Volume 29, No. 1, Mar 2006

Art People

Awards

Hillary Spurling won the Whitbread Book of the Year Award in London in January for “Matisse the Master” (Alfred A. Knopf), the second volume of her biography of that artist.

Lynne Rae Perkins won the Newbery Medal for children’s literature for “Criss Cross”, a book about small decisions that can change a person’s life (Greenwillow Books/HarperColins). The most distinguished picture book for chilren went to Chris Raschka for “The Hello, Goodby Window” illustrated by Raschka and written by Norton Juster.

Lawrence Weschler has been named the new artistic director of the Chicago Humanities Festival, which each fall brings dozens of artists, writers and musicians to the city to take part in 16 days of performances, discussions and exhibits. He is also the director of the New York Institute for the Humanities at New York Unviersity.
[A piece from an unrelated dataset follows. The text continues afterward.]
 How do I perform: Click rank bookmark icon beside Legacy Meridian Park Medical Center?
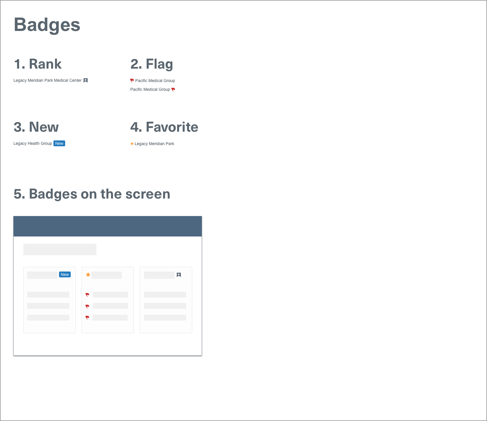(x=86, y=80)
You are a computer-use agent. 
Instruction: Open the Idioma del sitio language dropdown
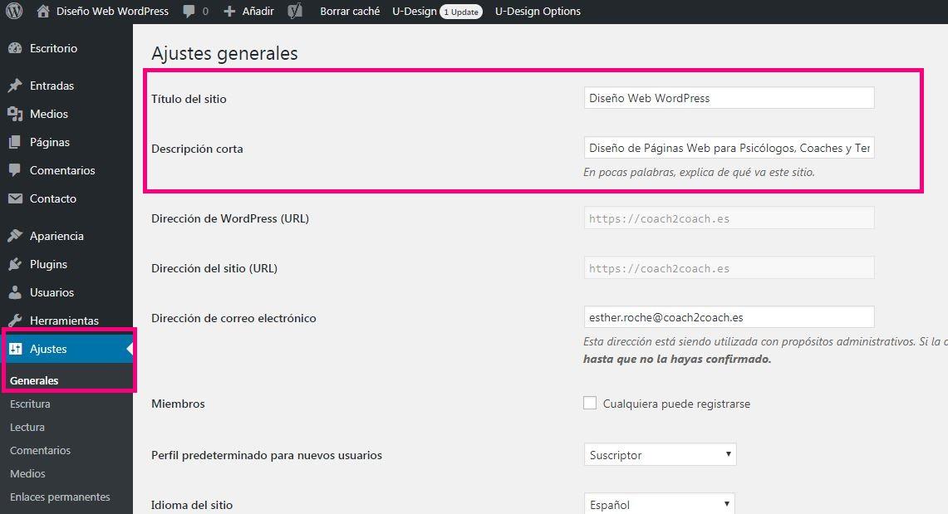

Pierre Pinoncelli, the 77-year-old man who took a hammer to one of eight copies of Duchamp’s famous urinal was ordered in Paris to pay the equivalent of $262,000 to the Pompidou Center and given a suspended three-month prison term. He had attacked the same work, “Fountain” in 1993 at an exhibition in southern France. He chipped the urinal this time and scrawled the word Dada on it in Jauary at the Pmpidou Center during the final days of the “Dada” exhibiton.

Alexandra Munroe, recently director of the Japan Society’s gallery, has been hired by the Solomon R. Guggenheim Museum as its first senior curator of Asian art.

Claude Closky, multimedia artist, has won the Marcel Duchamp Prize 1005. He will receive $42,000 or 35,000 euros, and will have an exhibition on view at Pompidu Center in Paris from 16 May through 31 August.

Mowry Baden, the American-born sculptor, Vera Frenkel, video, installation and Web0based artist, photographer Arnaud Maggs and contemporary art curator Peggy Gale have won Canada’s Governor-General’s Awards in Visual and Media Arts for 2006.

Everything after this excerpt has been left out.